6.2 Opstellen projectplan

Voordat met de opsporing wordt begonnen, laat de initiatiefnemer door het gecertificeerde opsporingsbedrijf, dat de daadwerkelijke opsporing uitvoert een projectplan opstellen. Dit plan beschrijft de onderlinge relatie tussen de betrokken partijen, de planmatige voortgang, afspraken, toezicht, documentatie en procedures om de werkzaamheden op een adequate en veilige wijze uit te kunnen voeren.

Het projectplan dient aantoonbaar te worden goedgekeurd door de burgemeester of een gemandateerd ambtenaar openbare veiligheid (AOV) van de gemeente Breda.
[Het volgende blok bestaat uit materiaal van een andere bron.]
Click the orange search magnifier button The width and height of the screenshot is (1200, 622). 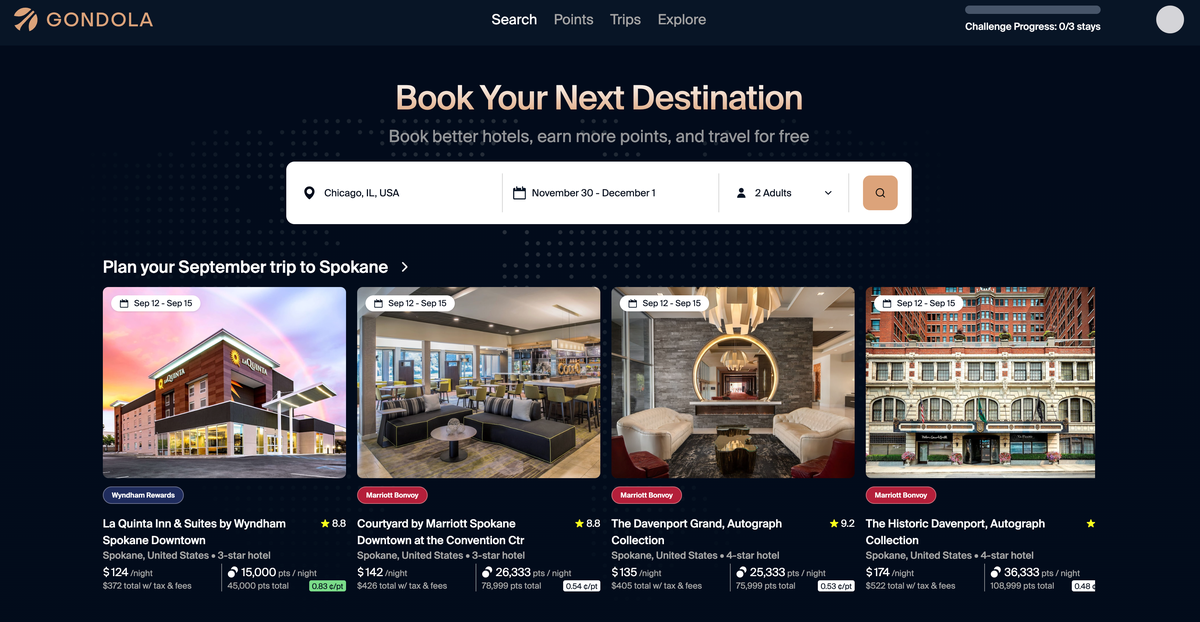click(x=880, y=193)
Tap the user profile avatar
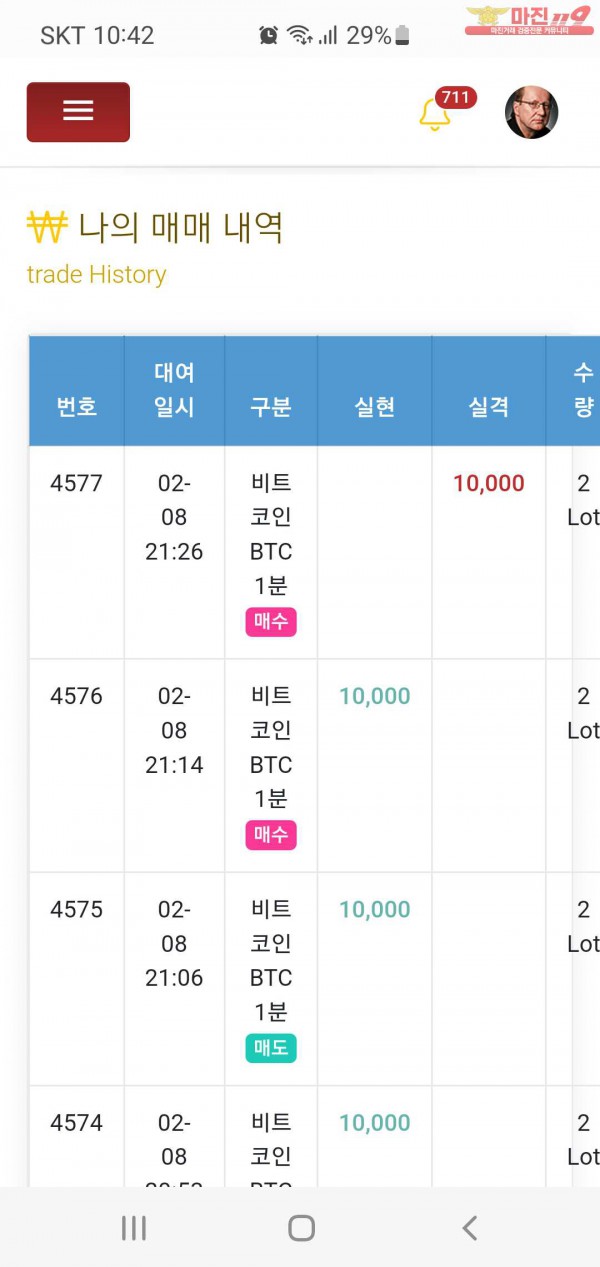 (x=531, y=112)

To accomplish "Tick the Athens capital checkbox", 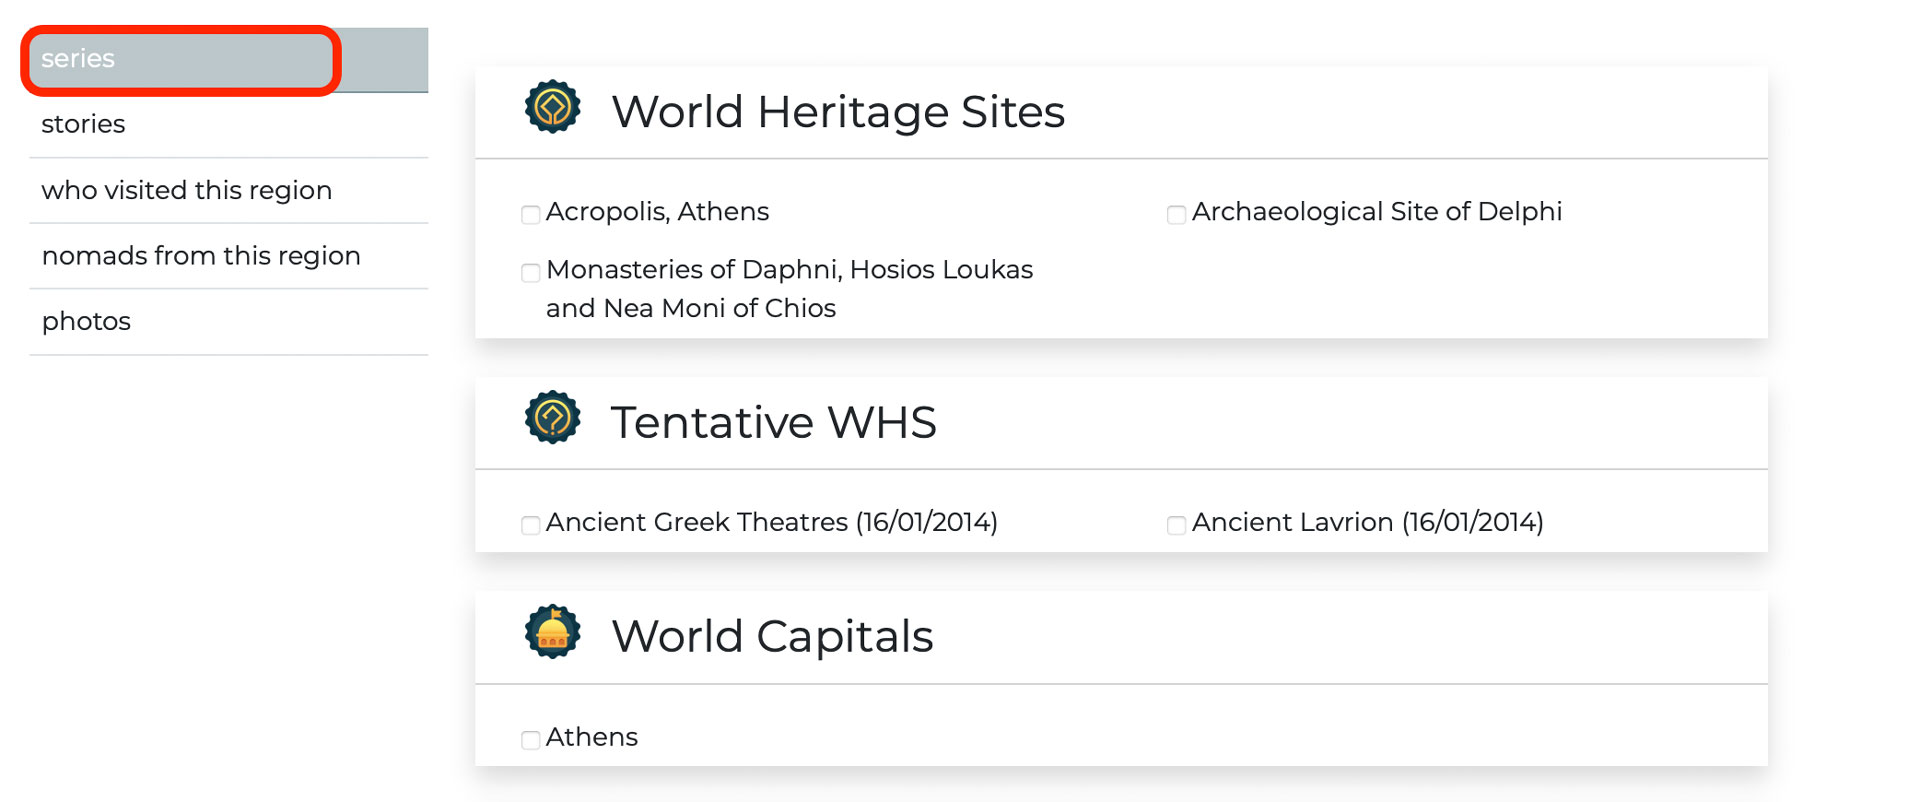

Indien de uitvoering van het project ook van invloed kan zijn op de openbare orde en publieke veiligheid in een buurgemeente, wordt door de initiatiefnemer ook aan deze gemeente om goedkeuring van het projectplan gevraagd.

Goedkeuring van het projectplan is niet vereist ingeval het project uitsluitend een detectieonderzoek bestaande uit non-realtime detectie betreft. In dit geval kan worden volstaan met een kennisgeving van de uitvoering van het project aan de gemeente. Deze kennisgeving wordt naar de ambtenaar Openbare Orde en Veiligheid gestuurd.

6.3 Uitvoeren detectieonderzoek

Detecteren omvat het vaststellen van de aanwezigheid van (mogelijke) NGE door het, met behulp van detectieapparatuur, uitvoeren van een meting en de beoordeling van de meetgegevens. Op basis van het zoekdoel, de locatiespecifieke omstandigheden en de toepasbaarheid van de verschillende detectiemethoden dient door een gecertificeerd opsporingsbedrijf per locatie een maatwerk aanpak te worden uitgewerkt voor het NGE-bodemonderzoek.

6.4 Benaderen en ruimen

Als binnen het projectgebied verstoringen zijn gedetecteerd en geïnterpreteerd die duiden op de mogelijke aanwezigheid van een NGE, is het nodig om deze te benaderen om vast te stellen of daadwerkelijk sprake is van NGE en deze, in geval het daadwerkelijk NGE betreft, te ruimen. Het is ook mogelijk om NGE achter te laten indien deze zich onder de werkdiepte bevinden. Dit dient in voorkomende gevallen tussen de initiatiefnemer en de AOV te worden afgestemd. Dit is maatwerk dat vastgelegd dient te worden in het projectplan.

Ondertekening

Bijlage 1 Risicokaart

afbeelding binnen de regeling

Bijlage 2 Inventarisatiekaart

*Op de NGE-beleidskaart zijn tevens verschillende watergangen weergegeven. Sommige van deze watergangen zijn pas na de oorlog aangelegd. Deze watergangen zijn niet apart weergegevens als onverdachte locaties, doordat het sporadisch voorkomt.

afbeelding binnen de regeling

Bijlage 3 Beleidskaart

afbeelding binnen de regeling

Bijlage 4 Termen en definities

NGE: niet gesprongen explosieven

Opsporingsonderzoek: detectieonderzoek naar NGE eventueel gevolgd door benadering en ruiming. Voorafgaand dient een projectplan te worden opgesteld.

Detecteren: het vaststellen van de aanwezigheid van (mogelijke) NGE door het, met behulp van detectieapparatuur, uitvoeren van een meting en de beoordeling van de meetgegevens.

WSCS-OCE: werkveldspecifiek certificatieschema voor het systeemcertificaat opsporing conventionele explosieven. De WSCS-OCE bevat de eisen, waaraan een bedrijf moet voldoen om gecertificeerd te kunnen worden.